Após falhas no Enem, líder do DEM pede demissão de Haddad

O líder dos Democratas, Paulo Bornhausen, pediu nesta terça-feira a demissão de Fernando Haddad de seu cargo de ministro da Educação, após as falhas ocorridas no Exame Nacional do Ensino Médio (Enem) realizado no último fim de semana. "Esse ministro precisa ser demitido. Ele mexeu com uma coisa preciosa que é o futuro da juventude. Os jovens foram ludibriados. Milhões de pessoas apostaram nessa prova o seu futuro, a sua profissão e tiveram que arcar com uma enorme frustração", disse.

Críticas a Lula

Bornhausen ressaltou que, se o presidente Luiz inácio Lula da Silva realmente se preocupa com o Enem e com a educação do Brasil, ele precisa trazer outra pessoa ao Ministério da Educação (MEC). Segundo o democrata, Haddad não completará nem os dois meses que restam de governo.

"Desse jeito, vai embora antes de Lula. Qualquer presidente com compromisso com a educação demitiria um ministro com esses predicados", afirmou.

Lula foi criticado por ter considerado a aplicação das provas bem sucedida pelo democrata, que disse que o presidente deve "reavaliar o seu discurso e a prática de tentar sempre culpar a oposição pelos insucessos do seu governo". Apesar disso, Bornhausen descarta a possibilidade de criação de uma Comissão Parlamentar de Inquérito (CPI) para averiguar o caso.

"Quando houve tentativa de licitação para a realização das provas, deu errado. Sem licitação, deu mais errado ainda. O que há agora é incompetência que precisa ser resolvida antes que mais famílias sejam prejudicadas", acusou.

Explicações

Bornhausen encabeça o pedido do Democratas por explicações de Haddad sobre os problemas com o Enem.

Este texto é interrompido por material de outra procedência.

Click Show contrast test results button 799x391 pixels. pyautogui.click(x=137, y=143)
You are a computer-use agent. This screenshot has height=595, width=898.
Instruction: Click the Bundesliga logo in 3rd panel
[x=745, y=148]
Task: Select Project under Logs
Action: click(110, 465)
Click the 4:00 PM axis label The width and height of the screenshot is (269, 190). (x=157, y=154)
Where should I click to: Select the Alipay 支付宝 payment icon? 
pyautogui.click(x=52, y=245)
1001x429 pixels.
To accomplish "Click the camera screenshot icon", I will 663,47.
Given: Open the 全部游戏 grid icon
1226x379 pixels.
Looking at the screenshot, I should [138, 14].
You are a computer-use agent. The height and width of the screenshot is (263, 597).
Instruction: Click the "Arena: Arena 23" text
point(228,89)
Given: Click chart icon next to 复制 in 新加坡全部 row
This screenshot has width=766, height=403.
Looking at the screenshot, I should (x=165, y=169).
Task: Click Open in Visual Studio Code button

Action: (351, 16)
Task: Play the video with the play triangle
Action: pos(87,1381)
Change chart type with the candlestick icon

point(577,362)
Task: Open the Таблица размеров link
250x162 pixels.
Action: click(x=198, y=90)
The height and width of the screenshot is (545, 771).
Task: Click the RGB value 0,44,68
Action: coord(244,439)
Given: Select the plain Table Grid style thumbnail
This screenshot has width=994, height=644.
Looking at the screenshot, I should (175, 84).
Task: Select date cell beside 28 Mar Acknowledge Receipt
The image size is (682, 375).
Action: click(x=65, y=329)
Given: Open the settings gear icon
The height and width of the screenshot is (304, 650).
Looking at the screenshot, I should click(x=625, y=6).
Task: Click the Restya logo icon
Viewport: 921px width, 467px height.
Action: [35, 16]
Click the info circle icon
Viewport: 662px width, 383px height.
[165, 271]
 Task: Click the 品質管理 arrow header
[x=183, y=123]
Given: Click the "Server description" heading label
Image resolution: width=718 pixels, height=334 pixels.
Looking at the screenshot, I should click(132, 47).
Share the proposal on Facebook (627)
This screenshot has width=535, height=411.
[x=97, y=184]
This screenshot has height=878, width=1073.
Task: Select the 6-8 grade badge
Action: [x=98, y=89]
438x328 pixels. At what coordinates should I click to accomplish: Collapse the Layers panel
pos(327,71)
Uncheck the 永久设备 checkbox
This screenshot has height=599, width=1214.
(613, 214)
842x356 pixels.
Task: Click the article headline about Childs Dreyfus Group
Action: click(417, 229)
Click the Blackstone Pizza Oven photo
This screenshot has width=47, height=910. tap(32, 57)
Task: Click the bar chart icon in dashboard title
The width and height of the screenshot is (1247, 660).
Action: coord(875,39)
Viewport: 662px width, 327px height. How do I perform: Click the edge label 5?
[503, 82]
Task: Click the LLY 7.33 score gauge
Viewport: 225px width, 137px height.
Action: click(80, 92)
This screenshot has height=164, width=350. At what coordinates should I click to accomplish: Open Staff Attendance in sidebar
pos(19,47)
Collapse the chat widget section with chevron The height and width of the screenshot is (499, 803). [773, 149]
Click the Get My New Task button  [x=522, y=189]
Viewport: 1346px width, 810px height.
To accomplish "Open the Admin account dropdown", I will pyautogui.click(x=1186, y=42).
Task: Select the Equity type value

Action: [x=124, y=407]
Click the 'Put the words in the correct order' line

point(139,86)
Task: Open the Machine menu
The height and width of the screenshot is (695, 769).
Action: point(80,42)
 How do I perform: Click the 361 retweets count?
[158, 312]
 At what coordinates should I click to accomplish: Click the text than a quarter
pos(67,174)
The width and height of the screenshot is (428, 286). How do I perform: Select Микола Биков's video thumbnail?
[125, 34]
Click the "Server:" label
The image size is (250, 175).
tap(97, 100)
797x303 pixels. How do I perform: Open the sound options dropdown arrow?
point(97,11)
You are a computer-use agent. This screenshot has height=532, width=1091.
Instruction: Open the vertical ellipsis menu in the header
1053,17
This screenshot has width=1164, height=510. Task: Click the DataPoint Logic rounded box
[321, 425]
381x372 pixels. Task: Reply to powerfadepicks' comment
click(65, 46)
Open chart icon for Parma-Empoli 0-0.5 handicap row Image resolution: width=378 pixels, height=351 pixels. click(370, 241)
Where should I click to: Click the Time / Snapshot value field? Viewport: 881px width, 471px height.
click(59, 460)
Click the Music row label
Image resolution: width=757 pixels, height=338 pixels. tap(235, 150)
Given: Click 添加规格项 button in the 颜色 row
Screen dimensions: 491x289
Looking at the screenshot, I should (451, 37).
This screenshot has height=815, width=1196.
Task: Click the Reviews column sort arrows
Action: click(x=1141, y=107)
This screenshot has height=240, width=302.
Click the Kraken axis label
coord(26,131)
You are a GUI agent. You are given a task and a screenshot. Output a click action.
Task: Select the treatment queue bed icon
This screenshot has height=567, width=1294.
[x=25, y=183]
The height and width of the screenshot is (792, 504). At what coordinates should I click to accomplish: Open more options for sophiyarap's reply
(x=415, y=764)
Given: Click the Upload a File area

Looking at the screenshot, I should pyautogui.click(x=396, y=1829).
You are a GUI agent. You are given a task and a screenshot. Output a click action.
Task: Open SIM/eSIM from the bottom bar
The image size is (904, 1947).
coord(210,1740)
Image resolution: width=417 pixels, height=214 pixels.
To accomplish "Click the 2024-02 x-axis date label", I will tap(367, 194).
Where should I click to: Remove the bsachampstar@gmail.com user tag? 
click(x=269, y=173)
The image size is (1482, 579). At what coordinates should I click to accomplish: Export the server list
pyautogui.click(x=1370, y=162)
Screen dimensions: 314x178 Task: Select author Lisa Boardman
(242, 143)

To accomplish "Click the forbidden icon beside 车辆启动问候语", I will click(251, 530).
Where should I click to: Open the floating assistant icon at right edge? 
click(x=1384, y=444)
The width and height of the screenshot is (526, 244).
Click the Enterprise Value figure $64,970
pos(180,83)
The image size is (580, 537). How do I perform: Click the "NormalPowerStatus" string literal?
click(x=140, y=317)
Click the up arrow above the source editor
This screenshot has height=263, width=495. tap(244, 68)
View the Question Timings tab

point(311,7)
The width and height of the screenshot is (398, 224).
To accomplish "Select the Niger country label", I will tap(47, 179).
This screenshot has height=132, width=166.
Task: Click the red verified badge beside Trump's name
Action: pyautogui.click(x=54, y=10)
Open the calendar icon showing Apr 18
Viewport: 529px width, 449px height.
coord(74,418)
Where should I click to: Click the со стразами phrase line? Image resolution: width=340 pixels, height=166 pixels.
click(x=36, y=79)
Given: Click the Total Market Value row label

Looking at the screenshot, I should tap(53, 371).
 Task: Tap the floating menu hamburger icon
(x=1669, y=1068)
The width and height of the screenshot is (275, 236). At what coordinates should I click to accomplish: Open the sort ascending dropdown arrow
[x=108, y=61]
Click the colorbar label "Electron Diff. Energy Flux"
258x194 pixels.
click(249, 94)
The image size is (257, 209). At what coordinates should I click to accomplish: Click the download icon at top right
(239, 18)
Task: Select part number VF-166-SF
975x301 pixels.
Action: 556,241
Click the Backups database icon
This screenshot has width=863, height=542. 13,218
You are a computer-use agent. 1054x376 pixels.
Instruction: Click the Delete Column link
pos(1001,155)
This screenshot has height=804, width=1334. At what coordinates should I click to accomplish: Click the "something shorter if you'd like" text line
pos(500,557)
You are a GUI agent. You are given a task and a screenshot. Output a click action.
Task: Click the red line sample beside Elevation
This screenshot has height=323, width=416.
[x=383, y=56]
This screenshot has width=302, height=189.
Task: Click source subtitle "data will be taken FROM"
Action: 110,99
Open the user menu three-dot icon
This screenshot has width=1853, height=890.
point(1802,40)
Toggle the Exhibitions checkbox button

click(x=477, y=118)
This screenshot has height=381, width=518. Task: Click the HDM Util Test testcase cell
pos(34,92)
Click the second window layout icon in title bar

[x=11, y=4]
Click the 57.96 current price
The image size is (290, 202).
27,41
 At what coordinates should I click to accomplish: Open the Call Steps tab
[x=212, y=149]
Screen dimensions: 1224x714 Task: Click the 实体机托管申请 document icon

O deputado Efraim Filho, presidente nacional da Juventude do Partido, já entrou com requerimento de informação junto ao MEC cobrando esclarecimentos por parte do ministro.

"Se continuar assim, vão criar imposto para exame do Enem, imposto para educação, imposto para entrega de livros na escola", ironizou Efraim. "Sou solidário a todos esses jovens que se preparam durante meses para, agora, pagarem por um erro do governo federal".